• Set task 1
Answer these questions using the mango jam thread:
(a) How many pints did readytogo get from the mangoes?
(b) How many cups of white sugar does the watermelon jelly recipe call for?
(c) What temperature must the watermelon jelly reach while cooking?
• Set task 2
Rewrite the part of the mango jam thread that opens with the words "2.Bring to a" and closes with "it will set.", changing "saucer test" to "plate test".

• Page extract
────────────────
# Mango Jam.



## readytogo (Apr 6, 2013)

Mangos around my area this year have been in short supply, rain came late this year but some how my tree started to shed a few right at top, although I have plenty of dry mango, I like preserved, jams. jellies sweet tooth anyway I found 3 big ones nice and green so decided to canned them and mixed them with some dry raspberries and some lemon juice, wow the taste is sweet and tangy, got 3 pints plus ,will try it with some pork or chicken and over plain cheesecake ,can wait.
slice,3 cups of sugar,cinnamon stick, lemon juice; cook till nice and thick, process for 10 minutes in wet canner.


----------



## Anicole19 (Aug 4, 2013)

I liked lemon juice but jams is the most attractive food for me. I liked MRE and meals ready to eat types food also.


----------



## carolexan (Dec 28, 2010)

We have an abundance of watermelon in Texas and I have canned this for years; recipe follows:


Watermelon Jelly




Makes 2 1/2 pints



Ingredients
6 cups pureed watermelon (remove any seeds prior to pureeing) 
5 cups white sugar 
1/2 cup of squeeze fresh lemon juice but bottled lemon juice can be used 
1 packet powdered pectin

Instructions
1.Whisk together sugar and powdered pectin until they are fully integrated. Combine watermelon puree, sugar/pectin and lemon juice in a large, non-reactive pot. 
2.Bring to a boil and let cook until the temperature of the jelly reaches 220 degrees. This can take anywhere from 15-30 minutes, depending on the width of your pot, the heat of your stove and even the weather you’re having. Check set using saucer test before removing it from the heat, to ensure that it will set.
────────────────
• Listed entries
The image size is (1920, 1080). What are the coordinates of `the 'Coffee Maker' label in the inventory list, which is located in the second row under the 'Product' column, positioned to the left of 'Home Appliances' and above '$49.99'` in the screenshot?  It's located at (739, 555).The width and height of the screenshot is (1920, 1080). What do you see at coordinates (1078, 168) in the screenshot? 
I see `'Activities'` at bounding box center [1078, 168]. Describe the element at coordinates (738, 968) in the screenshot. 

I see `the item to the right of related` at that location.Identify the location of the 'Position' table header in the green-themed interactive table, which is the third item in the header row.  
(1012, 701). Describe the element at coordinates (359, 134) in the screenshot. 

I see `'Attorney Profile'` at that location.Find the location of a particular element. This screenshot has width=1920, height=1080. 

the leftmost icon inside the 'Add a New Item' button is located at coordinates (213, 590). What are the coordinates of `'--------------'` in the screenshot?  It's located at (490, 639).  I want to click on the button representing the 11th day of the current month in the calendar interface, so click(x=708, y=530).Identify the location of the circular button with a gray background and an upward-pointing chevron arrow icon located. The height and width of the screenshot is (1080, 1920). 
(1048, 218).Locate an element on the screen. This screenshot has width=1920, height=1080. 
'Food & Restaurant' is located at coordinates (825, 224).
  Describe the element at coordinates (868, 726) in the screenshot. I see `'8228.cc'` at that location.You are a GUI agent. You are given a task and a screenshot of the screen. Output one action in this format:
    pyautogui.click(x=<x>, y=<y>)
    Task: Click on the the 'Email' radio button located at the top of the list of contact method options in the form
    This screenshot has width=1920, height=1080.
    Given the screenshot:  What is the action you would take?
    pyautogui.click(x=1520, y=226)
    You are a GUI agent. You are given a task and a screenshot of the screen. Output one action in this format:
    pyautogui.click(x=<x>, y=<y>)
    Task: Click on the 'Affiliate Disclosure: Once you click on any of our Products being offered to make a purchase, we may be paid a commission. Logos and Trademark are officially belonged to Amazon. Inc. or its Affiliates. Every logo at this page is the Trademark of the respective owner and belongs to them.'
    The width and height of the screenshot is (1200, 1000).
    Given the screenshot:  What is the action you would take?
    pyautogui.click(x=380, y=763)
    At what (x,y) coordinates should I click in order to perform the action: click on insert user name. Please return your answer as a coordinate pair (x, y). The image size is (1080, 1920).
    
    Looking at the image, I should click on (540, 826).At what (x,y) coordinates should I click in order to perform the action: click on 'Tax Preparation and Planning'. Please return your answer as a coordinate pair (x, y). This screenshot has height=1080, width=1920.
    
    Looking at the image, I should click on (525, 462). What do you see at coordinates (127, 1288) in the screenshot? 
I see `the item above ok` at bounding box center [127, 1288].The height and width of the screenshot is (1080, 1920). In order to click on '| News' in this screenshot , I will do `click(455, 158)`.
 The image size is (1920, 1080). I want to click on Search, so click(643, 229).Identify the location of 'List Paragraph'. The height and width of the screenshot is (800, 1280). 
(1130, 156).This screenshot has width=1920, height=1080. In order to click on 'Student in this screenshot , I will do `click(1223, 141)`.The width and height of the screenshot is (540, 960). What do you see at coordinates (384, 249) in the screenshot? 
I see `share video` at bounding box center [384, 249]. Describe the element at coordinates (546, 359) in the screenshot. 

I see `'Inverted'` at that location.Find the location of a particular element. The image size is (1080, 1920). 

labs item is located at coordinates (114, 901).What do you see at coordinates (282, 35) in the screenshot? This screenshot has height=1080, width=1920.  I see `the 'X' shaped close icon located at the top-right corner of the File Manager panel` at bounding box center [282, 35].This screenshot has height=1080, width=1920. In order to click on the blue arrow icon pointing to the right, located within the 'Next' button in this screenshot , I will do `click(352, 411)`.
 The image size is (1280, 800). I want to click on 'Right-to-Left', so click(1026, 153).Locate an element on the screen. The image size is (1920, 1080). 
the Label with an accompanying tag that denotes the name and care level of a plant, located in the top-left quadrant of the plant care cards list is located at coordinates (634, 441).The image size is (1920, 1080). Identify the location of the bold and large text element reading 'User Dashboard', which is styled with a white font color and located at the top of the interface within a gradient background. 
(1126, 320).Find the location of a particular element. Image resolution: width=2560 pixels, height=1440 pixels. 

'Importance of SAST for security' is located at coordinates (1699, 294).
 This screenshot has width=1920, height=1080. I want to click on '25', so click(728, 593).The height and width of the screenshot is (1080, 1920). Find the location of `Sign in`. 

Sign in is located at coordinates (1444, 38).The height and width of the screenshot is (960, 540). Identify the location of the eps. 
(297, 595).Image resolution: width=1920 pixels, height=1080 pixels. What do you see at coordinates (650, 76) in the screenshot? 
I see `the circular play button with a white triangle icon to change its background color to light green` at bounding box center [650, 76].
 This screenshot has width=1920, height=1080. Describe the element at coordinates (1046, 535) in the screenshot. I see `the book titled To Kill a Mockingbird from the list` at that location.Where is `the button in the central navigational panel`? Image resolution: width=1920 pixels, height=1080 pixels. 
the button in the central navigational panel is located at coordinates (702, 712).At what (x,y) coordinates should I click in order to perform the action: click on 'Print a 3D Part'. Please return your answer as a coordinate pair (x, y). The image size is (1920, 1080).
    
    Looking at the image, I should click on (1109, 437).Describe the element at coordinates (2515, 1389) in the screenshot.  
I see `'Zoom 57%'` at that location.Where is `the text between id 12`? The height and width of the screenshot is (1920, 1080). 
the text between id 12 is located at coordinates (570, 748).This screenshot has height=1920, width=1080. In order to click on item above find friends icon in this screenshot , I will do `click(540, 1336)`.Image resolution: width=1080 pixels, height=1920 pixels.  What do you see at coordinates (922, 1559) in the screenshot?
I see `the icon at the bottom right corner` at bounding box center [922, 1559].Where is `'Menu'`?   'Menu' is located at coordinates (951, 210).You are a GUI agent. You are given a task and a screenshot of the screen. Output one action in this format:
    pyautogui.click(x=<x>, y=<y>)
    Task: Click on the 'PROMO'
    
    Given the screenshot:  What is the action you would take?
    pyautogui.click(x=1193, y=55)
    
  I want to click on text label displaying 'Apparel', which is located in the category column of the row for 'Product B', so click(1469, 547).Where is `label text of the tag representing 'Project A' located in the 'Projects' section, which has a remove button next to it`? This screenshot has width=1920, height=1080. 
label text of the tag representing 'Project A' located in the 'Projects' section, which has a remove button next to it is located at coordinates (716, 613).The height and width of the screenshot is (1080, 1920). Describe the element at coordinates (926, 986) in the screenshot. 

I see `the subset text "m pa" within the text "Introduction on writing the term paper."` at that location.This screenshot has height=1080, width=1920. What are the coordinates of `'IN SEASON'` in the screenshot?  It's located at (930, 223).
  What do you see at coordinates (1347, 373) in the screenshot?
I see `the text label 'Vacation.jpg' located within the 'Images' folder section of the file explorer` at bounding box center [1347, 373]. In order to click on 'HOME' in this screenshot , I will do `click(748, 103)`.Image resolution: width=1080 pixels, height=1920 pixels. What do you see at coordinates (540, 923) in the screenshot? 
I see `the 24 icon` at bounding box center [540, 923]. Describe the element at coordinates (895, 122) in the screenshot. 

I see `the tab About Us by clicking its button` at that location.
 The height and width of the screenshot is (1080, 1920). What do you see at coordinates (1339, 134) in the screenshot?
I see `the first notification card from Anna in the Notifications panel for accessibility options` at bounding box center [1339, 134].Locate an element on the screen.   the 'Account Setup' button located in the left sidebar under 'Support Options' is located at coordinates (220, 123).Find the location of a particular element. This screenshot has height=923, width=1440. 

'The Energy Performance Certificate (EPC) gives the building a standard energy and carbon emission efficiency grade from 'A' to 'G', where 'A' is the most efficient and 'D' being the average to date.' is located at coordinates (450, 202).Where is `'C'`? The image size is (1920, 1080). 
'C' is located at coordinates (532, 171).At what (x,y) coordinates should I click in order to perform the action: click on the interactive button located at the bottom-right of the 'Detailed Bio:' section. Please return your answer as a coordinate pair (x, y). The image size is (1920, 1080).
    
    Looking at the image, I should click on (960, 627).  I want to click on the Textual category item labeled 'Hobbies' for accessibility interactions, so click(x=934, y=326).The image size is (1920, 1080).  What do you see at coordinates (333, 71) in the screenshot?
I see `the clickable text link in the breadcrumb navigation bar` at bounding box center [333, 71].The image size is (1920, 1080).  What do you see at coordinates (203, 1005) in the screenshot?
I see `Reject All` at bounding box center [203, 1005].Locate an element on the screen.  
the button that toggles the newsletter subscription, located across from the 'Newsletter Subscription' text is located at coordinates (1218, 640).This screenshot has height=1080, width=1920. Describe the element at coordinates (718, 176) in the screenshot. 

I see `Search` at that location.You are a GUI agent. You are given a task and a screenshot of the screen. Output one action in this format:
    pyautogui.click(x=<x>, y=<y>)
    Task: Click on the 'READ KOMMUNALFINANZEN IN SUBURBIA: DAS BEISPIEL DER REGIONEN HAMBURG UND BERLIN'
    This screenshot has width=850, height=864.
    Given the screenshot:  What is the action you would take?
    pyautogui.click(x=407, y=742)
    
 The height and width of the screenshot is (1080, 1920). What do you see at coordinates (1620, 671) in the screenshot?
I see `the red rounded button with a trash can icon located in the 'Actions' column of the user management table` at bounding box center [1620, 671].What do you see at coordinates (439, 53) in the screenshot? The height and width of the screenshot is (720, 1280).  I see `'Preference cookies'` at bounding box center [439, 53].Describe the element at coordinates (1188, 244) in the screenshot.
────────────────
• Correct answer 1
(a) 3 pints plus
(b) 5 cups
(c) 220 degrees

• Correct answer 2
2.Bring to a boil and let cook until the temperature of the jelly reaches 220 degrees. This can take anywhere from 15-30 minutes, depending on the width of your pot, the heat of your stove and even the weather you’re having. Check set using plate test before removing it from the heat, to ensure that it will set.